CAPE CANAVERAL, FLORIDA – An asteroid that exploded last year over Chelyabinsk, Russia, leaving more than 1,000 people injured by flying glass and debris, collided with another asteroid before hitting Earth, new research by scientists shows.
Analysis of a mineral called jadeite that was embedded in fragments recovered after the explosion show that the asteroid’s parent body struck a larger asteroid at a relative speed of some 3,000 mph (4,800 kph).
“This impact might have separated the Chelyabinsk asteroid from its parent body and delivered it to the Earth,” lead researcher Shin Ozawa, with the University of Tohoku, wrote in a paper published in the journal Scientific Reports.
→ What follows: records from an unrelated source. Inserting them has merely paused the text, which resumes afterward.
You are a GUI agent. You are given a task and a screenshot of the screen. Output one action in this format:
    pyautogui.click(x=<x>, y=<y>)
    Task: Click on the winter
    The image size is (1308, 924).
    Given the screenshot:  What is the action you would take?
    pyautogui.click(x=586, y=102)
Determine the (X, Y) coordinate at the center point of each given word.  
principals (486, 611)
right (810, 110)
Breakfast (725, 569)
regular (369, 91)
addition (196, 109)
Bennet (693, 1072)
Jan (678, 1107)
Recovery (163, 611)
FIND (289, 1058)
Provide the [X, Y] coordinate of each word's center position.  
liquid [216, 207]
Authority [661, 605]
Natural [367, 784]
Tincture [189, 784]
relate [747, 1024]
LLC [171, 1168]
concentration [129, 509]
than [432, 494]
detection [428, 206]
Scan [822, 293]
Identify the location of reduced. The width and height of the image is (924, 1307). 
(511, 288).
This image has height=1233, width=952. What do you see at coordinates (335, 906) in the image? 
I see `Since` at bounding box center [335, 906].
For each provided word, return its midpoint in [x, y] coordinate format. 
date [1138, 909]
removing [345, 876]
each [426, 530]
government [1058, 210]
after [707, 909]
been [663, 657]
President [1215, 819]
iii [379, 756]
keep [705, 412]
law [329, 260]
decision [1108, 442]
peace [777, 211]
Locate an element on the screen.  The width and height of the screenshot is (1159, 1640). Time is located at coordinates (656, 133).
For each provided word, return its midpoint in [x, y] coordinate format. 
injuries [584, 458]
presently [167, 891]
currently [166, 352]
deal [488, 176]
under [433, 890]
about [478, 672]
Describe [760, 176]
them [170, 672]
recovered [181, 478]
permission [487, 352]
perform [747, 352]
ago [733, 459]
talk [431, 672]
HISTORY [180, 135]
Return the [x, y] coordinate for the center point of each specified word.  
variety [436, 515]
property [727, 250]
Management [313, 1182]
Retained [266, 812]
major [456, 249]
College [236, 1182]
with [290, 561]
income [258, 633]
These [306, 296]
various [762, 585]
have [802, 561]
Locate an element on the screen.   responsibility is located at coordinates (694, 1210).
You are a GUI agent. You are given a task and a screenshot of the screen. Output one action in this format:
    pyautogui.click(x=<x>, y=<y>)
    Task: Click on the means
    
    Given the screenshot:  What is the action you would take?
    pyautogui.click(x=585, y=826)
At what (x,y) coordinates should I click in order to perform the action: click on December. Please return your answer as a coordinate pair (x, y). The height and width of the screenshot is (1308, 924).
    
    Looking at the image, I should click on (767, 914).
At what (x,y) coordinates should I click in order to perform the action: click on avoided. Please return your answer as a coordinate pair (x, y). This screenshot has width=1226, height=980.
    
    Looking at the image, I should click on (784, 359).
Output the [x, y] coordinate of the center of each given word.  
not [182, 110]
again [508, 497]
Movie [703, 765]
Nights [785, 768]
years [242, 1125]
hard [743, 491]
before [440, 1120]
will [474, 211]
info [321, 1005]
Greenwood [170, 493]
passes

The discovery is expected to give scientists more insight into how an asteroid may end up on a collision course with Earth. Scientists suspect the collision happened 290 million years ago.
Analysis of recovered Chelyabinsk meteorites revealed an unusual form of jadeite entombed inside glassy materials known as shock veins, which form after rock crashes, melts and resolidifies.
Jadeite, which is one of the minerals in the gemstone jade, forms only under extreme pressure and high temperature. The form of jadeite found in the Chelyabinsk meteorites indicates that the asteroid’s parent body hit another asteroid that was at least 492 feet (150 meters) in diameter.
In an email, Ozawa described the Chelyabinsk meteorite as “a unique sample.”
“It is a near-Earth object that actually hit the Earth, and its trajectory was well-recorded,” Ozawa wrote.